Just as I was at my wit’s end, another piece of knowledge came to my mind. Drowners were not contagious. To create more of their kind, a drowner had to drag a person into a mana-polluted water source. Just being bitten was not something to be afraid of.
Phew, so being bitten won’t turn me. But even so, my situation was very bad now. The blood wouldn’t stop at all. The fresh blood stained the ragged cloth I was using to press on the wound, stained my clothes, and continued to drip down, forming a pool of bright red blood beneath me. When I had blocked it just now, it was my wrist that had been bitten. It seemed my artery had been torn. Now the blood was flowing like a torrent, and I couldn’t stop it at all. I could feel the life draining out of me, a warmth spreading across my skin that was not warmth at all, but the coming of a final, irreversible cold. My vision began to blur at the edges.
Am I going to die? No, not yet. Not now.
Jared was still helpless. If I died, the other drowners would be on him in a moment. I could see them now, shambling closer, their attention drawn to the scent of fresh blood.
Damn it, if I could just cast one more spell… how did I kill the first one?
I subconsciously raised my bleeding left hand, aiming it at the approaching dead. Unknowingly, my posture was a perfect, chilling echo of the witch’s. I remembered the feeling, the cold, dark stream. And at the same time, a primal instinct, the desperate cry of a body bleeding out, screamed for more. For blood.
Hiss! I saw it. A wisp of energy rose from the nearest drowner. It was not the vibrant, crimson mist of the living I had seen at the execution ground before, but a turbid, inky blackness, like a drop of poison in clear water.
It flowed into me, the same bone-chilling current that now immediately banished the encroaching darkness behind my eyes, pushing back the weakness, the cold.
The drowners collapsed to the ground almost instantly. They had long since lost their lives, their corrupt bodies moving entirely because of mana. When I sucked away their remaining mana, their false life also ended once more. If you only used physical attacks, drowners would be very difficult to kill. As long as their form could retain the necessary mana to maintain it, the drowner would not stop moving. But the mana in these low-level undead was so little that I could suck it all away in an instant.

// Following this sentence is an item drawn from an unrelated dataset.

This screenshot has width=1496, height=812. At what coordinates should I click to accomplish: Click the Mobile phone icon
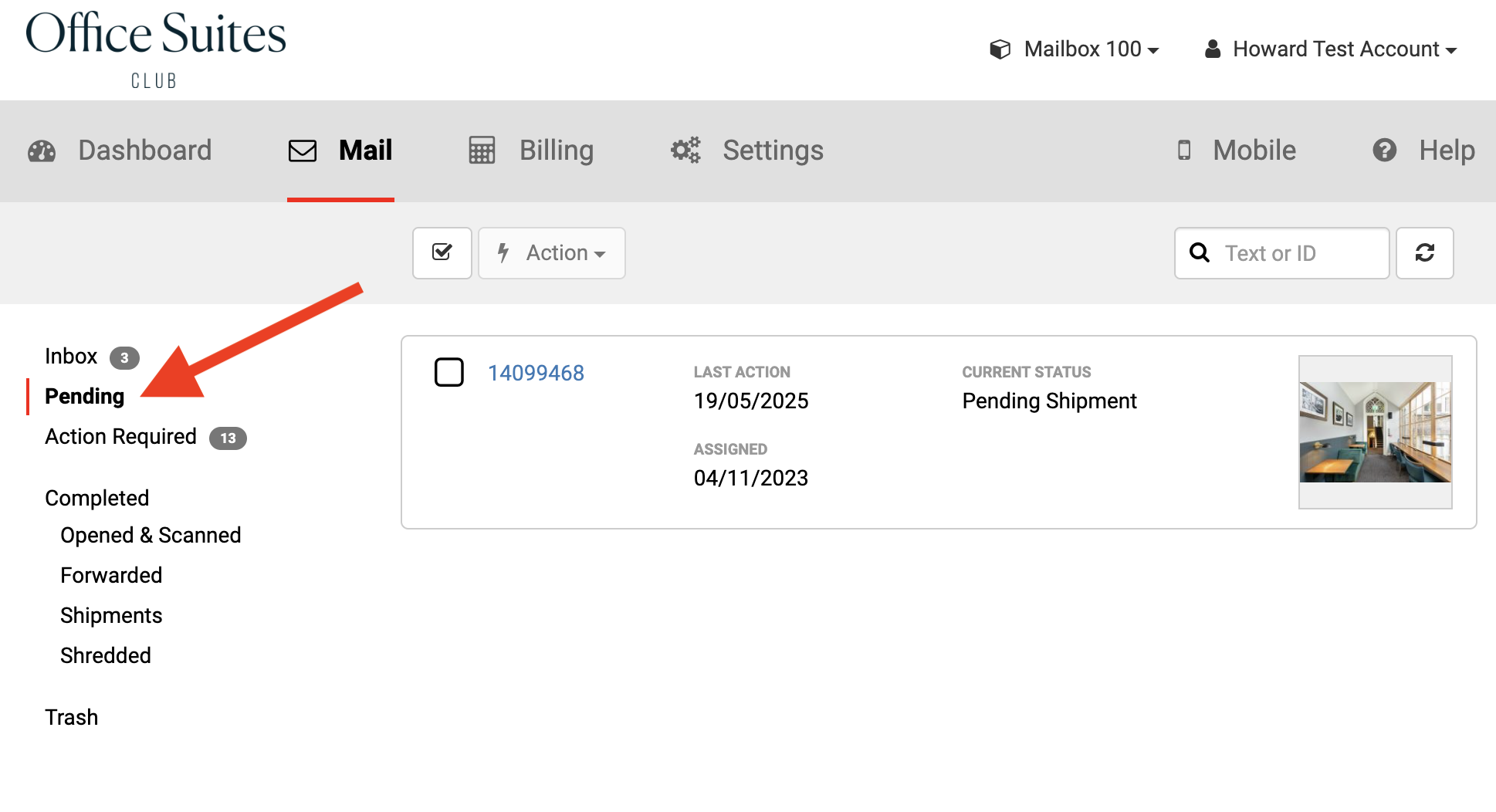1183,151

The witch’s spell, Life Drain. The one I had wanted most of all, because I had seen with my own eyes how she had used it to silently kill many people in the heavily guarded execution ground, creating chaos and escaping. In a moment of pure, desperate terror, I had learned it without a teacher. And I was glad of it. Without this dark gift, I would already be dead.
I didn’t stop. I continued to pull, to drain, turning the fallen drowners into withered husks until I felt a sliver of strength return. But it wasn’t enough. I turned to the other drowners, the ones still tearing at our neighbours. I reached out my hand, recalling the feeling, and pulled the mana.
Clumps of black mist tore free from their bodies, and they collapsed in heaps. The neighbours, who had been moments from a screaming death, stared in stunned disbelief as their attackers simply… fell. The joy of their impossible salvation was a slow, dawning thing in their terrified hearts.
Not enough. Not enough at all. The blood is still flowing. The dead have nothing left to give me!
A voice, a seductive whisper from the deepest, darkest part of my soul, coiled in my mind. It told me to turn my gaze to the living. In my eyes, they were no longer just people. They were fragrant, tempting delicacies, their bodies glowing with a warm, crimson light.
As long as I reach out to them, I can get what I need. I can survive. I raised my hand, and aimed it at the living, who thought they had escaped death, but were completely unaware of the true monster that was about to befall them.